Personally I agree with the economic forecasts and approximate timelines here, but I haven’t seen a way of reconciling the “accelerating growth” prediction with the efficient market hypothesis.
Low 30-year government bond rates in the US (and 50- or 100-year rates in some other countries!) imply the market expects low growth over this time horizon, not ever-accelerating economic growth rates.
If growth goes up and interest rates rise, these are massively overvalued. It’s possible, but, we’d have to tell some some more elaborate stories (AI-led growth is not broad-based? It’s all captured by one firm...? It FOOMs?) if we want to be consistent with EMH.
I I think the market just doesn’t put much probability on a crazy AI boom anytime soon. If you expect such a boom then there are plenty of bets you probably want to make. (I am personally short US 30-year debt, though it’s a very small part of my AI-boom portfolio.)

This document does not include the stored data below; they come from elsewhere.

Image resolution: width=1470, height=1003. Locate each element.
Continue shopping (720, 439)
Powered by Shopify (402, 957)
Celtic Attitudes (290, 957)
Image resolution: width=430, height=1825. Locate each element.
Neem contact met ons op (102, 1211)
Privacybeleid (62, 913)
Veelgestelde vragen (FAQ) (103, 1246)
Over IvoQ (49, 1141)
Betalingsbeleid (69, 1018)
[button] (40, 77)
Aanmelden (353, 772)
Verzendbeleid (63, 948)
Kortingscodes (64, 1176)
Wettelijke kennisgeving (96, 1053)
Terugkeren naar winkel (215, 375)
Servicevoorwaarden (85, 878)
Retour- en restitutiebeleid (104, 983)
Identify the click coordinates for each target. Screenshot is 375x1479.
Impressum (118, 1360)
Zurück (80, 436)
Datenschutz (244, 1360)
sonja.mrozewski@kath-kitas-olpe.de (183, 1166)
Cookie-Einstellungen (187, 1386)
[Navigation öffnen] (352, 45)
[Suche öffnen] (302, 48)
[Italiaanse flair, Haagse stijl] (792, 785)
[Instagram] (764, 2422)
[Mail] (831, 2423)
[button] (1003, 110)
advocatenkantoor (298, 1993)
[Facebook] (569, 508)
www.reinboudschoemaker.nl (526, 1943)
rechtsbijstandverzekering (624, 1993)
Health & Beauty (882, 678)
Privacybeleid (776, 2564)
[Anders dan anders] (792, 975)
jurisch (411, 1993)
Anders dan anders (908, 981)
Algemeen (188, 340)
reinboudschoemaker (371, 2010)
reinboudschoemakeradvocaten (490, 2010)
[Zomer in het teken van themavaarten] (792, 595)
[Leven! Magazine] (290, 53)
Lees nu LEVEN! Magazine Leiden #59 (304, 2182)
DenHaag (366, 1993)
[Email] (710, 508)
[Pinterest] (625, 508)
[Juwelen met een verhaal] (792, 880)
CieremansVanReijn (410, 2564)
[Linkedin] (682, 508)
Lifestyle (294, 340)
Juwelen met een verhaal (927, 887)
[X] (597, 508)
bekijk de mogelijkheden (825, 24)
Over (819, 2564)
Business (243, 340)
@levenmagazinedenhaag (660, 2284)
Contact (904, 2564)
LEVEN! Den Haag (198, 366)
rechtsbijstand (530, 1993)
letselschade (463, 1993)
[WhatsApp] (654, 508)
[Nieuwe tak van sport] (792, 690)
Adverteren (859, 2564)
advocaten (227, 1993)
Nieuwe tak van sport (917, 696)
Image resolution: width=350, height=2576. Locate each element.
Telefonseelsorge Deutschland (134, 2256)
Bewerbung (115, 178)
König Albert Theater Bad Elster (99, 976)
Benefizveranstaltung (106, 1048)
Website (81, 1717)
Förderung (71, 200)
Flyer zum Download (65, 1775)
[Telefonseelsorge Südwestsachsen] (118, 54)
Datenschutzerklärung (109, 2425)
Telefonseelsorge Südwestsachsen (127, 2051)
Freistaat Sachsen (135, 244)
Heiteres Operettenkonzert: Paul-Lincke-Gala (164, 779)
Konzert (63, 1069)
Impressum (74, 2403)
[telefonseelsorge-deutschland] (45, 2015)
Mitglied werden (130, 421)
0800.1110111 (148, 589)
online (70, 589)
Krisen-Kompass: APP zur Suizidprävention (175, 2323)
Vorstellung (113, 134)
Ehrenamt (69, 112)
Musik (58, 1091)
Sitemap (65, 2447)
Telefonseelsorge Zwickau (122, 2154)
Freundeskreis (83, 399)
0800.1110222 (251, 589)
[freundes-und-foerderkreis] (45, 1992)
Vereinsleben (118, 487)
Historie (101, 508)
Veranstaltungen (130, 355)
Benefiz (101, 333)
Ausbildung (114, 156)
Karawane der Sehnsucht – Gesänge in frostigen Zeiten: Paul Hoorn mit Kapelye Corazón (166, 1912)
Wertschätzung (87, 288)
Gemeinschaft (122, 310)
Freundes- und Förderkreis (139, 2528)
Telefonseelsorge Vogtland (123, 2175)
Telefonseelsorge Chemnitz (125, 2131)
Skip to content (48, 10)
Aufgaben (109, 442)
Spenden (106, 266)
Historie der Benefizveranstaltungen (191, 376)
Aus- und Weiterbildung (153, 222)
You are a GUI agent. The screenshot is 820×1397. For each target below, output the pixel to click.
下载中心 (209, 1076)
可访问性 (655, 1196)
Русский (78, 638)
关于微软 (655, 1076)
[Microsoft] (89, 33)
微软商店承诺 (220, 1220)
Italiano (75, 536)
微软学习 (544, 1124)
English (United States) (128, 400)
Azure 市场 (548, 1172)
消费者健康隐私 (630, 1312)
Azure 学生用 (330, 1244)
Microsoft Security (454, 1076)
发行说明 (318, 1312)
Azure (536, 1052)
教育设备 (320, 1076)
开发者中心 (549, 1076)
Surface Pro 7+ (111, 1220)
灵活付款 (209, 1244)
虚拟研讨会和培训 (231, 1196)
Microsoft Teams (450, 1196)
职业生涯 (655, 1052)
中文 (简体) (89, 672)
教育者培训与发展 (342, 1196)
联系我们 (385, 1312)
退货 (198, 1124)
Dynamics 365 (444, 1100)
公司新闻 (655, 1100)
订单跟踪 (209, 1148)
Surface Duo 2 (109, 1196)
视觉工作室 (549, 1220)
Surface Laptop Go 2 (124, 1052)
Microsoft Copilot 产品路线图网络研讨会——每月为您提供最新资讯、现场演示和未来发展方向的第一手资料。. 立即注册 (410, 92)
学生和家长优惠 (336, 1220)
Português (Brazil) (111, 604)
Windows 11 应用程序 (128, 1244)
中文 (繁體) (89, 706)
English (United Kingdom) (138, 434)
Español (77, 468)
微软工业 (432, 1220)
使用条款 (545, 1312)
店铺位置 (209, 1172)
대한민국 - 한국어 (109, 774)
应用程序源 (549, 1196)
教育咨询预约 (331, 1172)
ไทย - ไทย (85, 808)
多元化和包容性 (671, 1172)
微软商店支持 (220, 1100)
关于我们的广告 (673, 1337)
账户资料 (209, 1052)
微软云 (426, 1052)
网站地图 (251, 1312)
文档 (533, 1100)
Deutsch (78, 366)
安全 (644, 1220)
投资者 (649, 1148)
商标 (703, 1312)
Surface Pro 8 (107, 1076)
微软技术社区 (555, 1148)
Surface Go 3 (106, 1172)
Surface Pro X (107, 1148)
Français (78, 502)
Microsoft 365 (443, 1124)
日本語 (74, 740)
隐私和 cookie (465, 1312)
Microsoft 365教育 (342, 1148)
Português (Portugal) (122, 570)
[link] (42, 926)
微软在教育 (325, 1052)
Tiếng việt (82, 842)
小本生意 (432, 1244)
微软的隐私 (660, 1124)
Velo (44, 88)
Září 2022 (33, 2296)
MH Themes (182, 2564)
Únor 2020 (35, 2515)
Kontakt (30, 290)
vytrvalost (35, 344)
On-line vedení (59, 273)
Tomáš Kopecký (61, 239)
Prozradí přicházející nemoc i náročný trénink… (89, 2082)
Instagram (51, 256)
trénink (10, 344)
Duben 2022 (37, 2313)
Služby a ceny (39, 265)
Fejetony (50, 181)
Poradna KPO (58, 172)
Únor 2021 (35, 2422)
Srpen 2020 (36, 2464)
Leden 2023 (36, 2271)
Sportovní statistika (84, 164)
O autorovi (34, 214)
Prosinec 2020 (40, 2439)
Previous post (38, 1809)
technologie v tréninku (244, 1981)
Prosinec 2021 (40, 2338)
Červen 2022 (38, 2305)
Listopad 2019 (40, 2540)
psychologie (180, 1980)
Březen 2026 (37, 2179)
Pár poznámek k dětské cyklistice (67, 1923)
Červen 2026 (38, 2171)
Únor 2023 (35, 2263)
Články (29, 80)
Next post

I think it’s very hard for the market to get 30-year debt prices right because the time horizons are so long and they depend on super hard empirical questions with ~0 feedback. Prices are also determined by supply and demand across a truly huge number of traders, and making this trade locks up your money forever and can’t be leveraged too much. So market forecasts are basically just a reflection of broad intellectual consensus about the future of growth (rather than views of the “smart money” or anything), and the mispricing is just a restatement of the fact that AI-boom is a contrarian position.
Agreed re: “mispricing = restatement that this is a contrarian position”—but to push back on your “lack of feedback” point:
If the market can’t price 30-year cashflows, it can’t price anything, since for any infinitely-lived asset (eg stocks!), most of the present-discounted value of future cash flows is far in the future.
See eg this Ralph Koijen thread and linked paper, “the first 10 years of dividends only make up ~20% of the value of the stock market. 80% is due to value of cash flows beyond 10 years”
(I wonder how big EMH proponents like Hanson and Yudkowsky explain the dissonance.)
If an asset pays me far in the future, then long-term interest rates are one factor affecting its price. But it seems to me that in most cases that factor still explains a minority of variation in prices (and because it’s a slowly-varying factor it’s quite hard to make money by predicting it).
For example, there is a ton of uncertainty about how much money any given company is going to make next year. We get frequent feedback signals about those predictions, and people who win bets on them immediately get returns that let them show how good they are and invest more, and so that’s the kind of case where I’d be more scared of outpredicting the market.
So I guess that’s saying that I expect the relative prices of stocks to be much more efficient than the absolute level.
Haven’t looked at the claim but it looks kind of misleading. Dividend yield for SPY is <2% which I guess is what they are talking about? But buyback yield is a further 3%, and with a 5% yield you’re getting 40% of the value in the first 10 years, which sounds more like it. So that would mean that you’ve gotten half of the value within 13.5 years instead of 31 years.
Technically the stock is still valued based on the future dividends, and a buyback is just decreasing outstanding shares and so increasing earnings per share. But for the purpose of pricing the stock it should make no difference whether earnings are distributed as dividends or buybacks, so the fact that buybacks push cashflows to the future can’t possibly affect the difficulty of pricing stocks.
Put a different way, the value of a buyback to investors doesn’t depend on the actual size of future cashflows, nor on the discount rate. Those are both cancelled out because they are factored into the price at which the company is able to buy back its shares. (E.g. if PepsiCo was making all of its earnings in the next 5 years, and ploughing them into buybacks, after which they made a steady stream of not-much-money, then PepsiCo prices would still be equal to the NPV of dividends, but the current PepsiCo price would just be an estimate of earnings over the next 5 years and would have almost no relationship to long-term interest rates.)
Even if this is right it doesn’t affect your overall point too much though, since 10-20 year time horizons are practically as bad as 30-60 year time horizons.